22 September 2007

Thoughts on the Future and the Continuation of Our Species

Ok. Let me preface this by saying that I've been reading Ray Kurzweil's new book and it's kind of getting me thinking too much about these things. That being said, let the insanity begin!

I've been thinking about what will happen over the next thirty years of my life. There will be a point at which machine intelligence and human intelligence merge, I believe, and become the same thing with one helping the other. That's the next step in an unstoppable exponential climb towards the Universe's ultimate destiny.
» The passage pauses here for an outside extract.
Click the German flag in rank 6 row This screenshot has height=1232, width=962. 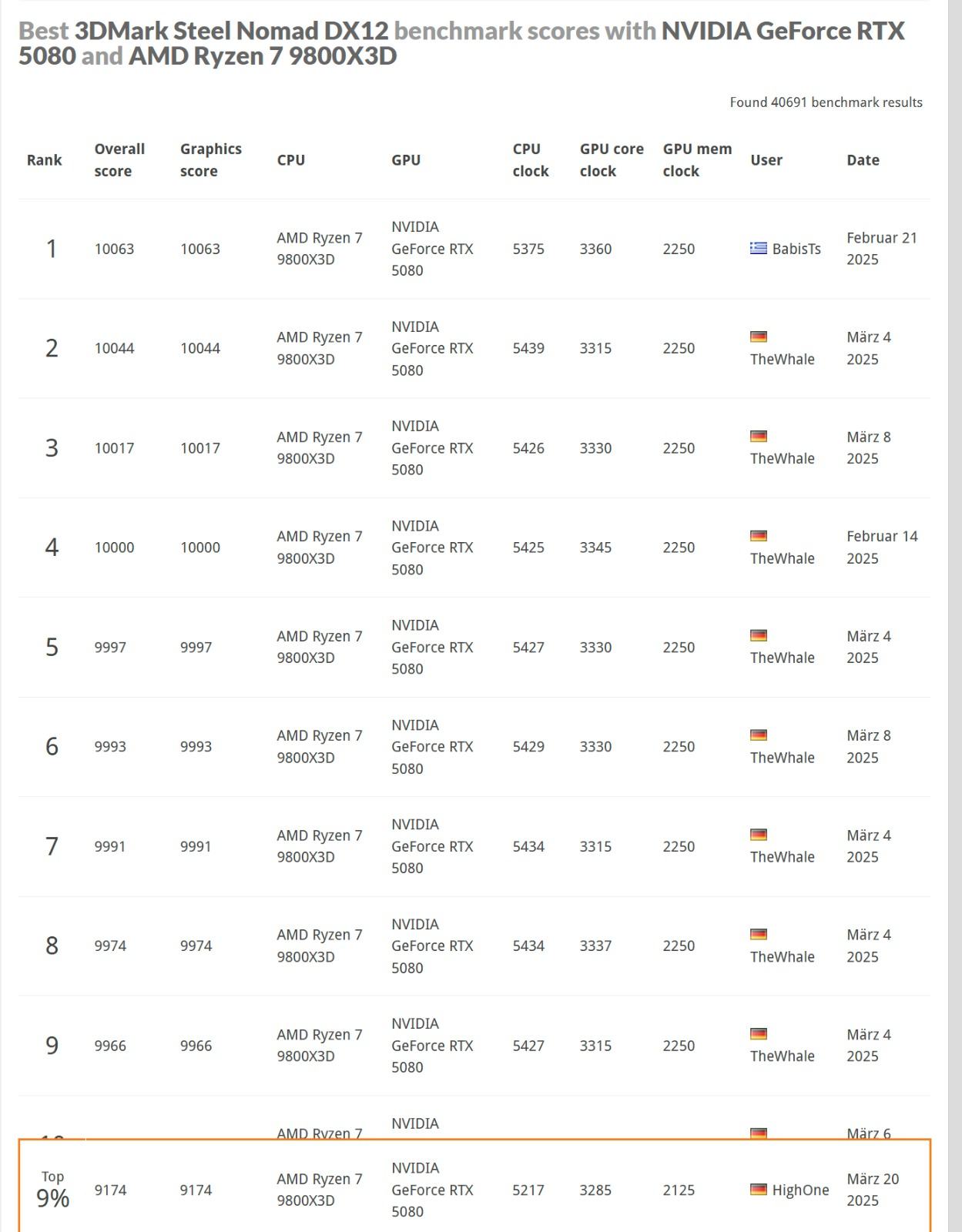click(x=758, y=735)
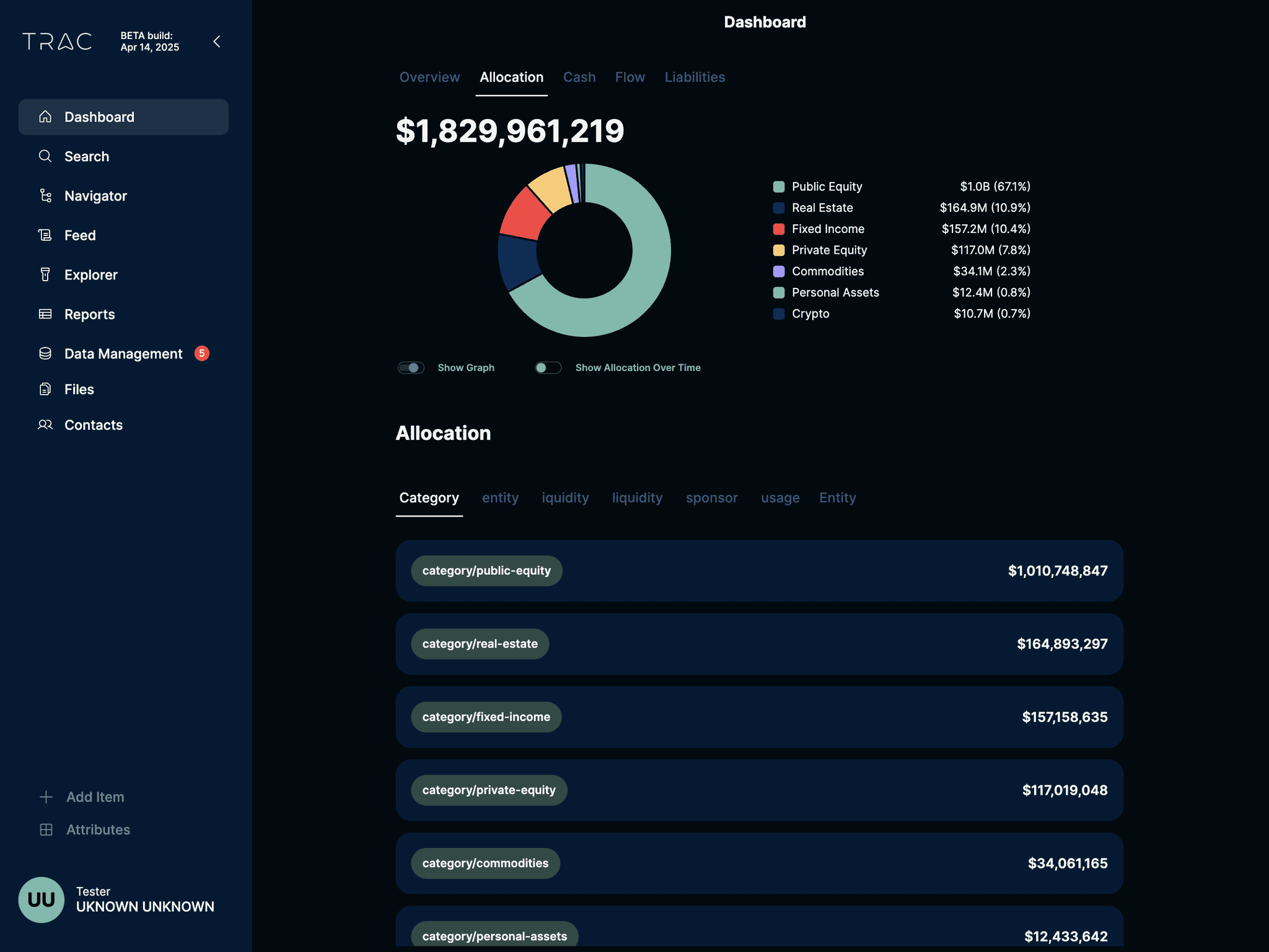1269x952 pixels.
Task: Click the Search magnifier icon
Action: click(45, 156)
For one, what if we become, essentially, immortal? What if we can live as long as we care to? There won't really be a reason to keep perpetuating the species at that point, biologically speaking, but there will still be a reason to keep making newer and better machines. The process of evolution will have totally shifted from being a biological process to being a technological process. At this point, the only way to die would be to have your consciousness erased from the Universe somehow, and I'm not even entirely sure how that would work or if your consciousness proper would have made the jump into the information age with you. This fits nicely in with the idea that the current asymptotic progression of technology is a continuation of earlier biological processes (things like DNA, going from single-celled to multi-celled organisms, and fish evolving jawbones can be thought of as paradigm shifts the same way that the transistor and quantum computer can).

So, reproduction will no longer be the driving force of evolution. It will become a human-driven process completely, and we will control it with our own ingenuity. That's pretty awesome, but it reminds me of something that Louis Armstrong once said when the Pope asked him if he and his wife had children. He supposedly said, "No but we're sho' havin' a lot of fun tryin'." I think it's gotta be the lewdest joke that a Pope has ever laughed at. Anyways think about that a second to get what I'm talking about.

The other thing that I think about a lot lately is what's going to happen to the people who get left behind. The Singularity and the next age, and in fact this current information age, are first world phenomena still. The third world is just now getting online, beginning with China and moving along through Asia, South America, and now Africa. I have a feeling that the XO laptop and the One Laptop Per Child (OLPC) campaign will coincide neatly with all of these world events. The very notion of absolutely minimizing the price of a laptop is interesting in and of itself, but that it's happening right here, right now, is very special. I have a feeling that very few human beings younger than I am right now will be truly and completely left in the dust, except perhaps by choice (theirs or someone else's). This is all so inevitable, like a rising tide that is bringing us all up with it.

Keep looking forward, space cadets; I'll see y'all later.